Credits accumulate, to 13.3 million in 2019, then fall slowly. the utility anticipates retiring 4.1 million credits in the first 20 percent compliance year of 2025, and ending the year with a store of 11 million credits.
The Small Utilities
The major utilities are meeting the state's portfolio standard handily.
If anything has been motivated by the standard, it is the purchase of new power or credits by the small utilities that represent just 0.4 percent of sales: the new Martinsville and Philippi municipal utilities, the Craig-Botetourt Electric Cooperative and the Harrison Rural Electrification Association.
They're dealing in much smaller quantities of credits. Philippi will need about 4,000 credits for 2015, for example, and Craig-Botetourt will need just 317.
The new Martinsville and Philippi utilities are contracting for new hydropower with municipal member power provider American Municipal Power of Smyrna, Del., according to their compliance plans, some of which is scheduled to go online in 2014.
HREA expects to purchase wind power from AEP, and Craig-Botetourt plans to purchase credits.
These responses to the portfolio standard represent otherwise non-existent support for alternative and renewable generation.
Cost
Cost estimates in the compliance plans are all across the board.
The incremental cost of the wind power HREA plans to buy from AEP is estimated at about $5/megawatt-hour, or $5/credit.
“It's just hypothetical at the moment,” said HREA General Manager Gary Jackson. “We're just too far out to throw numbers at what's there.”
Craig-Botetourt and the city of new Martinsville use estimates of $15/credit, which the PSC staff notes is perhaps high but also considers reasonable given that no one knows what credits will be worth until the compliance period begins.

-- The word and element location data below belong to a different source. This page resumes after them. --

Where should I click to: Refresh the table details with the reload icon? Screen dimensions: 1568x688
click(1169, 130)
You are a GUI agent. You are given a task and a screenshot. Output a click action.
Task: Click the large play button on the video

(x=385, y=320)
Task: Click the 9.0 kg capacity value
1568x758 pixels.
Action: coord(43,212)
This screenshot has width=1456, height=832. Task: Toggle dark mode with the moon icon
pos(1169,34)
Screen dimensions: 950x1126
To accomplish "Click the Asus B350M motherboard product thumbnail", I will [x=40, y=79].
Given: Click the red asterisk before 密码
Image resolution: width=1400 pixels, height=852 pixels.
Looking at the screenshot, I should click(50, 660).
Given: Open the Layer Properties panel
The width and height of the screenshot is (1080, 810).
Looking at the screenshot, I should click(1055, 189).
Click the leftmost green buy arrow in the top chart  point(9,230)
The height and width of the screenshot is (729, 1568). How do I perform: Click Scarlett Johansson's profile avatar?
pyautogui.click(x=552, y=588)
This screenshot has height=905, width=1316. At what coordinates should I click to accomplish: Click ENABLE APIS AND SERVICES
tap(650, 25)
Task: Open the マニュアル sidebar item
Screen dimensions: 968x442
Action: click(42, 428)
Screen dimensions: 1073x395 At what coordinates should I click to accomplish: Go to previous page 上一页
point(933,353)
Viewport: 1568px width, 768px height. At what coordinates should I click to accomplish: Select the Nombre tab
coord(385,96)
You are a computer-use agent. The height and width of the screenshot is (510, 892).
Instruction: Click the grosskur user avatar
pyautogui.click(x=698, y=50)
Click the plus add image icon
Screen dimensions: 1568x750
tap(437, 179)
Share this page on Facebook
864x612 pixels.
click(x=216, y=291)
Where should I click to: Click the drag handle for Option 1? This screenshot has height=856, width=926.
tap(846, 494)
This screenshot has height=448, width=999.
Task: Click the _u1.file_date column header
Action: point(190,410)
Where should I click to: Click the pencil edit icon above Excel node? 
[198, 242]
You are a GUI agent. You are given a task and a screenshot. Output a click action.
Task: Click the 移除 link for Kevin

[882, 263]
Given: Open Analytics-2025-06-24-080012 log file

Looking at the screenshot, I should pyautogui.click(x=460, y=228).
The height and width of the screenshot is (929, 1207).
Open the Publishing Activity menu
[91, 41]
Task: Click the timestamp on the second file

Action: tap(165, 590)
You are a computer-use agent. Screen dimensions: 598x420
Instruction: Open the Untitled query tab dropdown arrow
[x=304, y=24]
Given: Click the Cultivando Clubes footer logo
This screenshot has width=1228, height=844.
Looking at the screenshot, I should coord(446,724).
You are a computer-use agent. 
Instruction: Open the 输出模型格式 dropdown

Philippi's plan has not yet been approved.
AEP estimates its cost of compliance at about $40 million per year through 2015, then from $52 million to $63 million through 2025, with per-credit cost ranging from $30 early on to $13 later.
Although AEP doesn't have to build or buy anything to meet the portfolio standard, Ferguson asserts that the cost of operating the complying facilities is the cost to comply — it simply doesn't cost the ratepayers anything additional at this time because it was built or contracted for earlier.
The FirstEnergy companies note that they have no incremental cost to comply, beyond the cost of mandated energy efficiency measures. however, because Allegheny was previously ordered to purchase power from other generators that now will contribute to the fulfillment of this requirement, the utility includes the cost of those purchases at over $80 million per year, with per-credit costs starting at $56 and dropping to $21 by 2025.
The PSC was not able to provide an explanation of the meaning or implication of these widely varying compliance cost estimates.
One other approach to a cost estimate: if a utility fails to comply in a given year, the PSC will assess it at least $50 or twice the market value of credits sold to meet the standard times the number of missing credits.
The Future
As a reminder, the point of all this is to move toward cleaner and more efficient generation and use of electricity.
“Greenhouse gas emissions in 2010 set a record and the various energy agencies have concluded the emissions scenarios are now well above what had been considered a worst-case scenario by the Intergovernmental Panel on Climate Change in 2007,” Kotcon said, focusing on the big picture. “There is no credible solution to global warming that doesn't involve a big chunk of energy efficiency and West Virginia is simply not moving in that direction.”
Still, implementation is a few years away, and some things could change.
Solar power advocates in the state, for example, are talking about a solar “carve-out” mandating that a certain share of each year's renewable credits come from solar power. that would change the compliance plans.
Annual utility progress reports are due to the PSC on March 31 of each year.